*Work item*:
For this task, extract exactly the lines of the data below, from the line containing "Where should I" through the last one, with pictures left out.

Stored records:
# # # # #
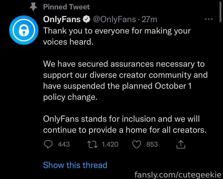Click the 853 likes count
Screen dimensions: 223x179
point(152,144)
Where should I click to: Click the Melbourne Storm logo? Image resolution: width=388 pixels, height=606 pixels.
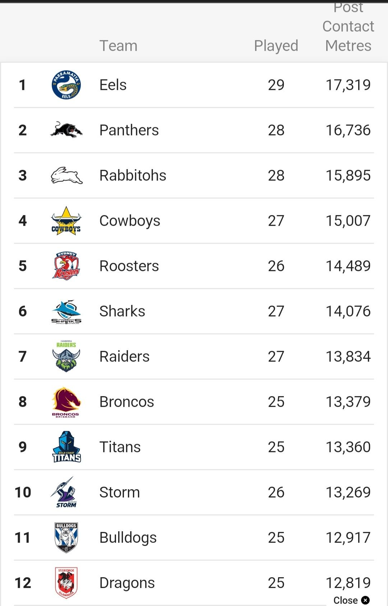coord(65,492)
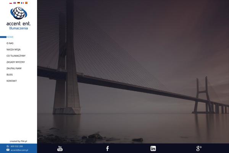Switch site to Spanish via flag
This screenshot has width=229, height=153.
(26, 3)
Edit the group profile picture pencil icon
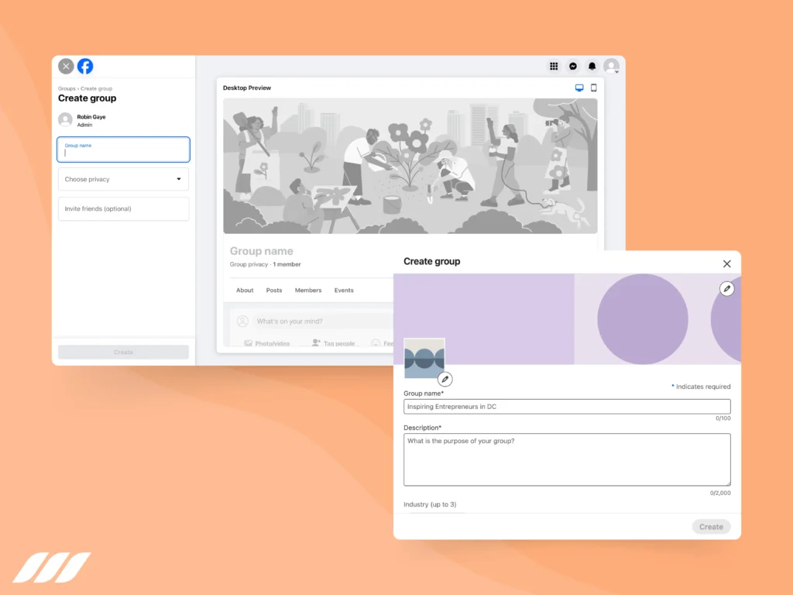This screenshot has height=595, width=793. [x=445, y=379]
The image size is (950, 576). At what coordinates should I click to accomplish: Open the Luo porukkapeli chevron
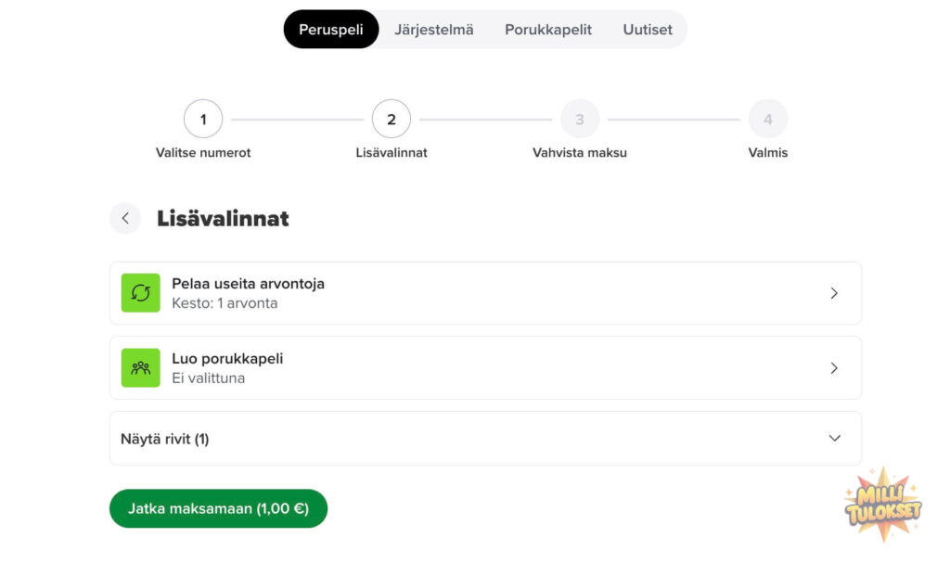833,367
# # # # #
*Solution below*:
Where should I click to: Click the Melbourne Storm logo? Image resolution: width=388 pixels, height=606 pixels.
coord(65,492)
Switch site to Spanish via flag
This screenshot has width=229, height=153.
(26, 3)
Edit the group profile picture pencil icon
This screenshot has height=595, width=793. [x=445, y=379]
The image size is (950, 576). At what coordinates should I click to accomplish: Open the Luo porukkapeli chevron
833,367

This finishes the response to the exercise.